Last year, we celebrated Montreal-resident, Turkish poet and author
Ilyas Halil's 50 years of poems and stories. This year, we rejoiced
at the publishing of Dr. Özay Mehmet's first fiction book, Uzun
Ali, which tells the story of a Cypriot family saga. We are proud
of many other Turkish-Canadian authors who continue to enrich our
lives through their words in Turkish and in English. Hopefully we
will have the chance to talk about all of them, one by one, month
after month. Literary Leaf will also include mentions of non-fiction
books that might be of interest to Turkish Canadians.
For my first
column of Literary Leaf, I decided to start with one of Turkey's
world-renowned authors, Yashar Kemal. Although I had read
Yashar Kemal's Ince Memed many years ago, when
a recent publication of Edouard Roditi's translation came out in
2005, with a new introduction by the author, I decided to read it
again -this time in English. I was not disappointed. Edouard
Roditi's rendition is true to the original spirit of the region
of Çukurova where the story takes place, and to the novel's characters,
Memed, Hatçe, Abdi Agha and the others.
Ince Memed takes
place in the 1930s, in Southern Anatolia plains lined with the Taurus
Mountains. It is the story of love, struggle, poverty, despotism
of landlords and, ultimately, of revenge. It also depicts the transformation
of a poor rebellious boy, Memed, into a myth.
In the introduction
of the book, Yashar Kemal explains that it took him three
months to complete Ince Memed, which he wrote in 1953. Upon finishing
the 436-page book, Kemal realized that Memed was in fact not finished
with him: "That was not the end of the story. For a long
time after, Memed gave me no peace. I wrote three more books about
him. I was twenty-five years old when I started writing Memed. Memed
was twenty-one. I was over sixty when I finished the fourth volume.
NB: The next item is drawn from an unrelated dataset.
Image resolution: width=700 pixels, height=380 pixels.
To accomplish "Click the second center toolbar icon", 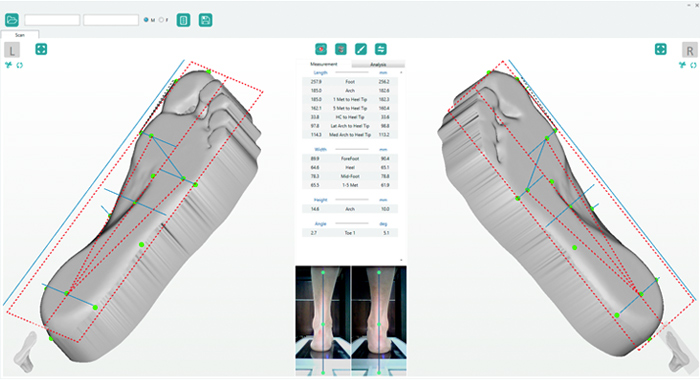I will [x=341, y=49].
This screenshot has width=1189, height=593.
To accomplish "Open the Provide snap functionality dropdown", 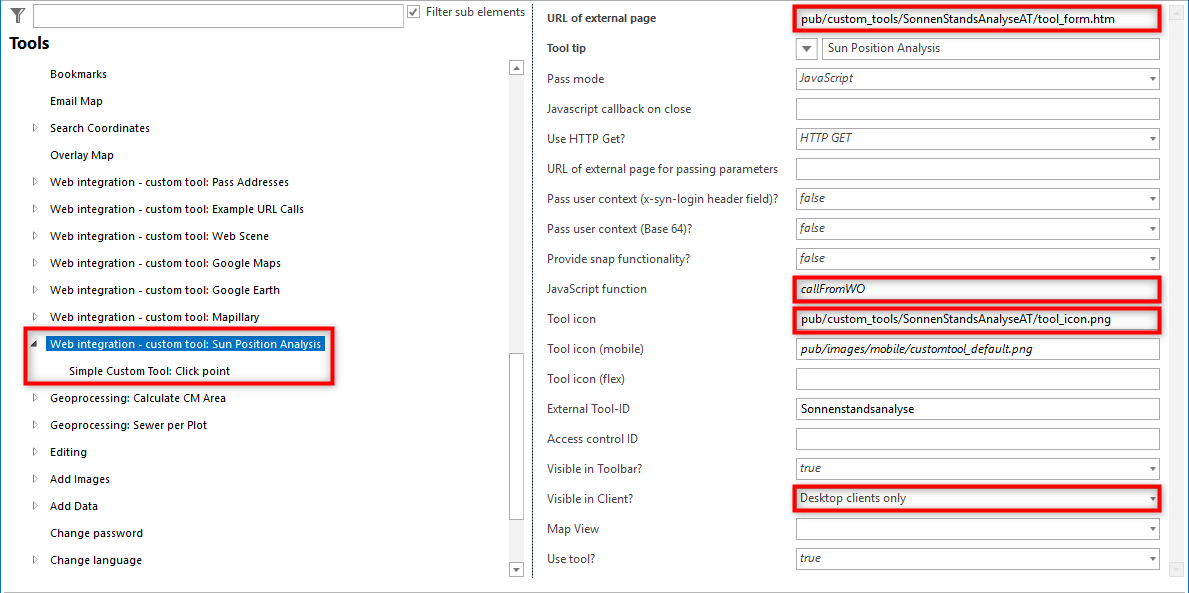I will click(x=1150, y=258).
Memed was only twenty-five."
So, Kemal
ended up composing a 2200-page-long epic about the boy who,
in Kemal's words, "exercised such a hold on his imagination."
Why this obsession? Kemal explains that it is the Memed's tremendous
will for survival that is so captivating; his strong determination
against the immense suffering humanity faces in the forms of hunger,
deprivation, exploitation, misery and humiliation.
Yashar
Kemal is a great story teller. In fact, he is the one who pioneered
this literary genre about peasants and their daily struggles against
nature, against ruthless landlords and also against each other.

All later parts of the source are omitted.